Although the concept of measuring an antenna's response from infinite locations is the optimal approach, it poses significant practical complexities. A more feasible solution involves keeping the source antenna stationary and adjusting the orientation of the test antenna to capture the incoming plane wave. This alternative method simplifies the setup by employing a mechanical antenna positioning system and utilizing commonly available RF equipment for signal generation and measurement.

## A Far-field antenna measurement system

In addition to measuring the received signal, we need to correlate it to the angle of arrival at the AUT. A positioner controller is used to reposition the antenna. At each position, the receiver records the measured antenna signal. The resulting antenna pattern is a plot of these measured values versus angular position.

• Plots the directional selectivity (spatial filter characteristic)
• Relative strength of radiated field plotted as a function of angle
• Single positioner seldom used
• Typical need for two-dimensional pattern data
• Further axes needed for antenna alignment, e.g. lower elevation stage
• Example shown comprises:

--   Phi/Theta/Elevation positioner

--   Lower elevation axis used for AUT alignment

--   Upper Phi/Theta axes to take Spherical Near-field(SNF)/Far-field (FF) data

The radiation pattern of an antenna is a visual representation of its directional selectivity and is represented by plotting the relative strength of the radiated field as a function of angle. While only one rotation axis is required to generate a simple one‐dimensional plot, a single axis positioner is seldom used. By adding a second rotation axis, we can acquire 2D data for a complete spherical representation of the radiation pattern. Additional axes are typically added to further aid in the alignment of the antenna with respect to the source antenna.
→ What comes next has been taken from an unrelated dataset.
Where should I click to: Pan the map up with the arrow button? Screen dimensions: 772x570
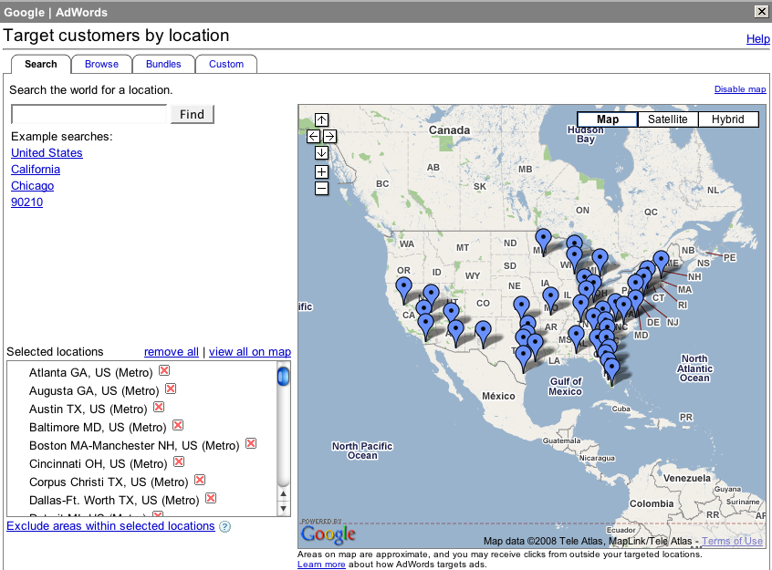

## Spherical Coordinate Systems for Antennas

Different types of positioning systems can be used to acquire data in different coordinate systems. For example, a phi‐over‐theta positioning system supports data to be taken in either the phi or theta plane. An azimuth‐over‐elevation positioning system is used to acquire data in elevation planes (or elevation conical cuts). The coordinate system is typically dictated by the application in which the antenna is intended. For avionic application, the AZ/EL coordinate system is often preferred as this is typically used for aircraft coordinates.

So, which is the correct coordinate system to use? All depends on how you like your orange sliced!

## The Near-field Measurement Concept

• Record amplitude and phase over a surface in radiating near-field (~3λ)
• Process with a mathematical transform to produce far-field data

Near-field measurement systems offer an alternative solution for characterizing antennas at reduced distances. In this case, the distance between the source (or probe) antenna and AUT is only several wavelengths. The near-field measurement concept requires collecting the energy in the radiated near-field of the antenna and then using a mathematical algorithm to spatially transform the results to the far‐field. Because this algorithm requires complex data (i.e. I/Q), measurements must include both amplitude and phase information. In addition, a significant amount of the radiated energy needs to be collected to provide accurate results, which requires 2D measurements. While the data processing takes only a few minutes to perform, the near-field measurement time may be significant. However, the end result provides 2D far-field pattern information in a much more time efficient manner than making the equivalent measurement using a far‐field system.